I was ordained Deacon for the ministry of the Church of Gnosis (Ecclesia Gnostica) by Most Revd. Bishop Stephan A.Hoeller (Tau Stephanus) on Saturday the 2nd August 2003, which coincided with the Eglise Gnostique Apostolique`s Comemoration of the death of the French Mystic and healer Nizier Anthelme Philippe (1849-1905), called Maistre Philippe of Lyons by friends, admirers and for posterity- and the Anglo-Catholic celebration of Lammas.
At that time I had participated in the sacramental ministry for 8 years, not actually contemplating entering the Diaconate, since while I felt privileged to assist Revd.Jan Valentin Saether at the altar, and to be able to serve in that capacity, I had some doubts about how I would be able to attend to the duties and qualifications which follows the ancient charge of the Deacon.

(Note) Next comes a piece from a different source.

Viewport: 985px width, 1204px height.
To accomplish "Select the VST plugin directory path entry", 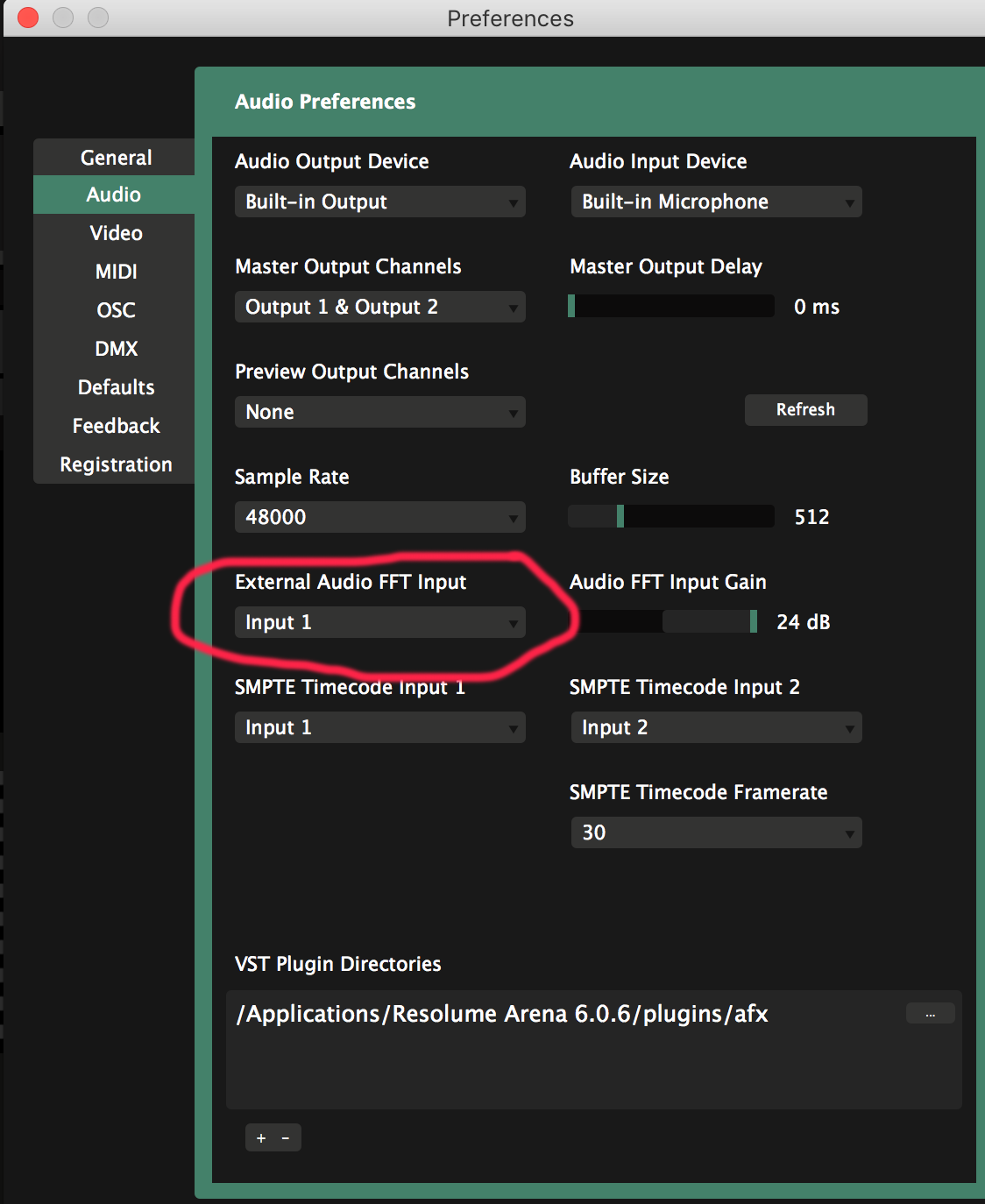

I do not, generally, consider myself a person whose gifts outweighs his flaws – it is not a situation I am proud of, but I must humbly admit I am making a sincere bid at doing the best I can. I have confidence in God`s mercy, his forgiveness, grace and providence – and that all such wondrous and apparently “absurd” blessings are given to men and women without any prejudice and without any qualification of their own. I also have confidence in the Apokatastasis Panthon, and that within that restauration of all beings into their origin in God lays the clearest answer we can ever get to the meaning and nature of life itself; while the former is a qualified and shared belief within the Church, the latter is a private admission of faith/confidence/orientation. I am not about to attempt to negotiate with anyone that they should subscribe to the same, but it does explain some of my reluctance at embracing the symbols and attire of sacrosanct priesthood: If I believe in the intervention and mediation of mortal men and women, on behalf of the Son, at the command of the Father, in communion with The Holy Spirit – and moreover believe as I do (I am not afraid of using that word, or any other), the question concerning the disposition and qualification of the servants suggests itself again and again. I can only act, live and interiorily pray through life – alas, that I should be worthy, or rather, equipped to participate in this Great Work.